MIN6 cells were seeded in six-well microplates at a density of 3.5x10^5 cells and grown for three days. Thereafter, cells were transfected with jetPEI and 2 mg EYFP, EYFP-PFK-2/FBPase-2 or EYFP-PFK-2/FBPase-2-Mut and grown for further 48 h.

The glucose phosphorylating enzyme glucokinase plays a crucial role in stimulus-secretion coupling in pancreatic beta cells and in glucose metabolism in liver. Glucose mediates a shift of the enzyme's conformational equilibrium towards the closed conformation with high glucokinase activity. Further activation of glucokinase is endogenously mediated by interaction with the bisphosphatase domain (FBPase-2) of the bifunctional enzyme 6-phosphofructo-2-kinase/fructose-2,6-bisphosphatase (PFK-2/FBPase-2) and can be achieved also by a new class of glucokinase activators (GKA), chemical compounds that might be suited for type 2 diabetes therapy. While FBPase-2 increased only the phosphorylating capacity of glucokinase, the GKA LY2121260 augmented in addition the affinity of glucokinase for glucose. PFK-2/FBPase-2 but not LY2121260 antagonized glucokinase inhibition by the competitive glucokinase inhibitor mannoheptulose at increasing glucose concentrations.
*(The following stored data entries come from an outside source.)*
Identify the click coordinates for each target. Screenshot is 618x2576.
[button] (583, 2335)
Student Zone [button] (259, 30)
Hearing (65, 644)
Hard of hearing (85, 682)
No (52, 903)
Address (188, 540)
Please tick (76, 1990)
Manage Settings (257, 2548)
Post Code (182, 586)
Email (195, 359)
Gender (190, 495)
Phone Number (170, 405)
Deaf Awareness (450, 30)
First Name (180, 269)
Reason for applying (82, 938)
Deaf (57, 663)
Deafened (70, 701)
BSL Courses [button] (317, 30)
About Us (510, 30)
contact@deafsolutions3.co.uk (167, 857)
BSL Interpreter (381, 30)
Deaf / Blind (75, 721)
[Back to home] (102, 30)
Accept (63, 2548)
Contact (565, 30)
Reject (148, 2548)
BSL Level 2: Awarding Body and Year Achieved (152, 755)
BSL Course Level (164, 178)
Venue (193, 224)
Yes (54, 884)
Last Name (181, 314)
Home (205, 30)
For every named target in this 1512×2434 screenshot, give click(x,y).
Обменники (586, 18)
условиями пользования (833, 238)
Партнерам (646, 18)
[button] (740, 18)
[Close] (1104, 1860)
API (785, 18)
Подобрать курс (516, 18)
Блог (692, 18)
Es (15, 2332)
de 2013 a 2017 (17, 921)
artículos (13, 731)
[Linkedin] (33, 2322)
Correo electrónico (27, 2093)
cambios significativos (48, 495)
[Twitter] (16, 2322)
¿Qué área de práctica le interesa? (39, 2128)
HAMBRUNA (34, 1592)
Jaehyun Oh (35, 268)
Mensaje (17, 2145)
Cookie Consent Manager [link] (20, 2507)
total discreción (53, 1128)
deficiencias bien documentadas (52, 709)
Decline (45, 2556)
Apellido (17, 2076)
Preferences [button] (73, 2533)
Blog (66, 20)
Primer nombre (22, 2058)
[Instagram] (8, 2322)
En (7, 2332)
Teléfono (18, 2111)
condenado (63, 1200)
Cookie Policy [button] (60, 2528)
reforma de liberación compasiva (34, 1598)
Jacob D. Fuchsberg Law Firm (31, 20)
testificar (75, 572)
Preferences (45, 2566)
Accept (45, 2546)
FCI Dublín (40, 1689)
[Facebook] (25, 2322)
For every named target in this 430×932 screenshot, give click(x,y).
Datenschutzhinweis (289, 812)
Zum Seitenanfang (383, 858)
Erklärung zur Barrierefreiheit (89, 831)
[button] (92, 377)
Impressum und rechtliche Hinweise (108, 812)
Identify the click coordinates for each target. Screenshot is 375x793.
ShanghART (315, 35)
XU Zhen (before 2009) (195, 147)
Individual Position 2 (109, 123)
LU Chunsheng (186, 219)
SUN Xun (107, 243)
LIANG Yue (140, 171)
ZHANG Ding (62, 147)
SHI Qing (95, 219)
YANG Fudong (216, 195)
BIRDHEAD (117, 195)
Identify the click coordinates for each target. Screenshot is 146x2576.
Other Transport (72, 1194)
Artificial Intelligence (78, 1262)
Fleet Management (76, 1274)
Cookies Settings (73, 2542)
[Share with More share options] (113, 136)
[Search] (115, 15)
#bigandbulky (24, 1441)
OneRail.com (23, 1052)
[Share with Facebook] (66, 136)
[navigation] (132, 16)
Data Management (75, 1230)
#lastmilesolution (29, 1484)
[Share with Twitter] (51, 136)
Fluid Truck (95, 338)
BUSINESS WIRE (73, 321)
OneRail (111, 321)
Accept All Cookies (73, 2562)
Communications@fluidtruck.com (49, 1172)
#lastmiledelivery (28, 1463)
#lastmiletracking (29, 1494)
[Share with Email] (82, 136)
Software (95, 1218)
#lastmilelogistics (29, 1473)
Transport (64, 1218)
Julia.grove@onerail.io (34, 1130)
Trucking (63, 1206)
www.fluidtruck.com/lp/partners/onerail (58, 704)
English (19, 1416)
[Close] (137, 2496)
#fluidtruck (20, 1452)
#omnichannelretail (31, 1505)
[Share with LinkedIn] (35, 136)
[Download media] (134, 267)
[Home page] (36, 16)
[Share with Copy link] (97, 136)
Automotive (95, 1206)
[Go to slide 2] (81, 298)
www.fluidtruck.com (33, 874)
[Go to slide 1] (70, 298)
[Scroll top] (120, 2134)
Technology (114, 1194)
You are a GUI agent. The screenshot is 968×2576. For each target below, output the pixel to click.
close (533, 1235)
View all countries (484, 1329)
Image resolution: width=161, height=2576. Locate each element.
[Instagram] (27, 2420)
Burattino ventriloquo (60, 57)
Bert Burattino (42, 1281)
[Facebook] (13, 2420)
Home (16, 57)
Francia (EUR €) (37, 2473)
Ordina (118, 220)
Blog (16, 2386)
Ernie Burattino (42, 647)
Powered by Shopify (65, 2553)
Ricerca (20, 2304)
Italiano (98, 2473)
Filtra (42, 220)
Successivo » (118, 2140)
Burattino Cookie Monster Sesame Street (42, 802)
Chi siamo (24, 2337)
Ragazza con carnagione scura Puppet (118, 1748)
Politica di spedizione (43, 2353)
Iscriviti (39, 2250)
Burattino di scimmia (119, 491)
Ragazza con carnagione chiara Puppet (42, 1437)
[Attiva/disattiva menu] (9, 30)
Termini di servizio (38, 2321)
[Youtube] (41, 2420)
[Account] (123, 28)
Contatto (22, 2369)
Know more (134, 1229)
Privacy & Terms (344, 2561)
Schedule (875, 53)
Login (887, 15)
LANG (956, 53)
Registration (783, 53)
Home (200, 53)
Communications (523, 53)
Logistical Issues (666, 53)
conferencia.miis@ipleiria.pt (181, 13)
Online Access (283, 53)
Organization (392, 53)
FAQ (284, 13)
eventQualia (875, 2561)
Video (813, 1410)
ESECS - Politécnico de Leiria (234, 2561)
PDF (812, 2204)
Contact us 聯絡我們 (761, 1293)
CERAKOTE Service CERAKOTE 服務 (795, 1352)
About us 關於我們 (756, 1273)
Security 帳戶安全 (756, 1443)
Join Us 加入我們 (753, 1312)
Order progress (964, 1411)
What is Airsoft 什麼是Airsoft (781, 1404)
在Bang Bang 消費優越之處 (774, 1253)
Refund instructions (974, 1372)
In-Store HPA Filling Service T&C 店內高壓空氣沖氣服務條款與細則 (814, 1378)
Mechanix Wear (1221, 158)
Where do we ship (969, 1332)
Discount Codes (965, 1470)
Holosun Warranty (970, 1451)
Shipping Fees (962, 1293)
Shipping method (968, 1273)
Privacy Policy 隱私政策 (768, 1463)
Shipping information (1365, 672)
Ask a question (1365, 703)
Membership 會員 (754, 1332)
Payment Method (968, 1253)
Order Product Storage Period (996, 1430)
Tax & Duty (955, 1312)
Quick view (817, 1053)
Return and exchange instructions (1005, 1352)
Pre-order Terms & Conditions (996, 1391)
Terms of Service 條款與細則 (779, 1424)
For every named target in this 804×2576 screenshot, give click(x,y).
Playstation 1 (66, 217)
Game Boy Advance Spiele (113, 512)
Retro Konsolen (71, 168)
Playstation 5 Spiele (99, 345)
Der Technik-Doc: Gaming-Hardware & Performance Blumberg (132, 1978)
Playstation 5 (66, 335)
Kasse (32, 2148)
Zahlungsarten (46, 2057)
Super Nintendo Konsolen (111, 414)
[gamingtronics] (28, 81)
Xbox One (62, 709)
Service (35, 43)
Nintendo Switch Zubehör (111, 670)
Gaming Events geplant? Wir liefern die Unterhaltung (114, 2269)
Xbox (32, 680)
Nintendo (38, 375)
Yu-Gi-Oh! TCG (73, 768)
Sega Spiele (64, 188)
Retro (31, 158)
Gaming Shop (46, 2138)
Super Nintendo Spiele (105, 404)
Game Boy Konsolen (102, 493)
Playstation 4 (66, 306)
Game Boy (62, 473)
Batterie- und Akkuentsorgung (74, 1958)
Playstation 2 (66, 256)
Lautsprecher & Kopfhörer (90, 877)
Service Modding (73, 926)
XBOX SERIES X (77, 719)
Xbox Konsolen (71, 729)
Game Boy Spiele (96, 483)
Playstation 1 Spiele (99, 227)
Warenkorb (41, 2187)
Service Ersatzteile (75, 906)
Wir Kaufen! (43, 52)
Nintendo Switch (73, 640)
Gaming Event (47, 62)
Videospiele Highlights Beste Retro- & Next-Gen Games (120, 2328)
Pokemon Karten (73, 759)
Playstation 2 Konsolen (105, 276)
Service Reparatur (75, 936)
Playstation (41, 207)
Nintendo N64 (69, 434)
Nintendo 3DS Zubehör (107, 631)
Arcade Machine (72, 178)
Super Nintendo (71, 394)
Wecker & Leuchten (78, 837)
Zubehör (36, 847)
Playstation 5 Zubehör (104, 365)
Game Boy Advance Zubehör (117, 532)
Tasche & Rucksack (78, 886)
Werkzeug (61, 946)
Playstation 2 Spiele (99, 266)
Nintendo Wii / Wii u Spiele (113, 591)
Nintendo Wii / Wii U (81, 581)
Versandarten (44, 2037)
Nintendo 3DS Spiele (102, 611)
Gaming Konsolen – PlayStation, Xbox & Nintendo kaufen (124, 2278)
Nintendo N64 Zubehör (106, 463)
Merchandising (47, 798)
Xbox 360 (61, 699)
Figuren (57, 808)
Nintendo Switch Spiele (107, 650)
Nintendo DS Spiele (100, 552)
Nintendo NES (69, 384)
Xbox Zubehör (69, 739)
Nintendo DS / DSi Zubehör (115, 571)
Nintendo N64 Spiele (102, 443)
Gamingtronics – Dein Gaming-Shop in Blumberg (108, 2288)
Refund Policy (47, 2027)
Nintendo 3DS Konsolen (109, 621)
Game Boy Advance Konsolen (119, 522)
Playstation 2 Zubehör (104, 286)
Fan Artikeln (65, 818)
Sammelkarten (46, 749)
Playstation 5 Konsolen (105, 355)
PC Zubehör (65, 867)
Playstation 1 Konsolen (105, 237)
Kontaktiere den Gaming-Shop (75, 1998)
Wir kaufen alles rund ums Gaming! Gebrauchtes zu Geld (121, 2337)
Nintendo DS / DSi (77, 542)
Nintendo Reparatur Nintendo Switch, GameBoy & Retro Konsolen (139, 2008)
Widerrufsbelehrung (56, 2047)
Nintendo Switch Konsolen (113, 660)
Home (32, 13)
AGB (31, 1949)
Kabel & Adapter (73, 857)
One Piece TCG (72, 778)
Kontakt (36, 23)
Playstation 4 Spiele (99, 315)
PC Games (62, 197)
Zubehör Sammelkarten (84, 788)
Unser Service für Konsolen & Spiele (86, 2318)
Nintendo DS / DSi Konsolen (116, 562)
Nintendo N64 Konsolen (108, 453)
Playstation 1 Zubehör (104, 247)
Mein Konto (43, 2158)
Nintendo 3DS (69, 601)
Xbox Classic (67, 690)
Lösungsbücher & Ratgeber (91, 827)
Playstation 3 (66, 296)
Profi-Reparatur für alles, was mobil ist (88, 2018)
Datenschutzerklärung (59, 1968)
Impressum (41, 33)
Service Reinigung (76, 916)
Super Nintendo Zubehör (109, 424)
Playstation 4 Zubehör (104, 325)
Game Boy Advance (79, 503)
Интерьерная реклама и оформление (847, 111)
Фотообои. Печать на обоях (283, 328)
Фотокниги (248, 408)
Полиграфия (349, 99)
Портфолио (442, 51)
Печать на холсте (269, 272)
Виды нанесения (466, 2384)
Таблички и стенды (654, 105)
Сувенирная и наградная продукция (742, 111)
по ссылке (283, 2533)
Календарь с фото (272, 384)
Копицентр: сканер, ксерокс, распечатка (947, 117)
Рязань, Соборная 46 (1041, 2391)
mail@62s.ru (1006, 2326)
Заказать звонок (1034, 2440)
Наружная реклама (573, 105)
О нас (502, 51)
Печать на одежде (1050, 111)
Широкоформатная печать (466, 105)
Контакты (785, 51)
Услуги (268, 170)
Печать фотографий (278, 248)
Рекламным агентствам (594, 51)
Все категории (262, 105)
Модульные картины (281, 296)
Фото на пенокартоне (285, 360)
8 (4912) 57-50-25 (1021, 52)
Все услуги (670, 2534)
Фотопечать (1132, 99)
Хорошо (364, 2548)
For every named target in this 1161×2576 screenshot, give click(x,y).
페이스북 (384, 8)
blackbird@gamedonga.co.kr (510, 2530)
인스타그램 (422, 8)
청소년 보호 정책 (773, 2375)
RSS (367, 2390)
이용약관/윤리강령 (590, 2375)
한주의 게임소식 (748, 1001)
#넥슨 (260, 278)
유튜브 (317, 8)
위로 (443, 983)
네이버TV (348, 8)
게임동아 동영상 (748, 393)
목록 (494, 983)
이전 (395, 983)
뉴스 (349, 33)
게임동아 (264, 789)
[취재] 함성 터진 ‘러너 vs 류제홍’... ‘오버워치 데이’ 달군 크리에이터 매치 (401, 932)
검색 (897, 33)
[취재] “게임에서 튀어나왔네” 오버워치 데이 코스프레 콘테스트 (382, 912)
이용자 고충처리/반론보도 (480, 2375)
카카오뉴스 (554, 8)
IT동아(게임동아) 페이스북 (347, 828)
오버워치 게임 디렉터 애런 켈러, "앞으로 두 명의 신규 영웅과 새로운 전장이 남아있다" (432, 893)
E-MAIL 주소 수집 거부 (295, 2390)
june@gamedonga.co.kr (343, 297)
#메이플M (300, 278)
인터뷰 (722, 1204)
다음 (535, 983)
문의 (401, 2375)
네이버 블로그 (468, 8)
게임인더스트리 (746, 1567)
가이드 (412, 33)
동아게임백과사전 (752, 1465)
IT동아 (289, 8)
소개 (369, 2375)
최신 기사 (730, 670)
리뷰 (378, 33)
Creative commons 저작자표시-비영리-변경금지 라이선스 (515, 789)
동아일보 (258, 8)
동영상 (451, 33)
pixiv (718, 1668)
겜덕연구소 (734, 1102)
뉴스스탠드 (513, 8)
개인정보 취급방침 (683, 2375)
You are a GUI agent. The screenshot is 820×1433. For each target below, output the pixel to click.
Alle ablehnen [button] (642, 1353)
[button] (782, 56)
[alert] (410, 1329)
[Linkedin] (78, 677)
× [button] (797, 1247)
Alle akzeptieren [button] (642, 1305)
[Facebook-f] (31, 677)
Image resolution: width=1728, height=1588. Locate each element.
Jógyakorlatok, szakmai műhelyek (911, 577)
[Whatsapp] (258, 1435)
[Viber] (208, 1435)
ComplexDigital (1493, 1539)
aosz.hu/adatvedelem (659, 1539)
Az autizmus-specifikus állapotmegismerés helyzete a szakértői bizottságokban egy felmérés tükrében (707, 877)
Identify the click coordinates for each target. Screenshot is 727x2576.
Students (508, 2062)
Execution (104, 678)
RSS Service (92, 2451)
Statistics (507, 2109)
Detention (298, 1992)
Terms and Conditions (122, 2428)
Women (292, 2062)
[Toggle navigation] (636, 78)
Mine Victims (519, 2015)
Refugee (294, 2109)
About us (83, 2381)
Interestingly, an additive activation of glucokinase was observed by use of recombinant FBPase-2 together with LY2121260. This new crucial observation could be confirmed with cellular extracts containing the glucokinase and PFK-2/FBPase-2 proteins. Addition of LY2121260 resulted in a further significant increase in glucokinase activity. Because the glucokinase-PFK-2/FBPase-2 complex was conserved under LY2121260 treatment as shown by size exclusion chromatography a concerted action of both activators towards the closed active glucokinase conformation can be anticipated. Thus, as a result of the additive effect of both activators on glucokinase activity, the largest increase of glucose-induced insulin secretion was observed in the combined presence of PFK-2/FBPase-2 and LY2121260.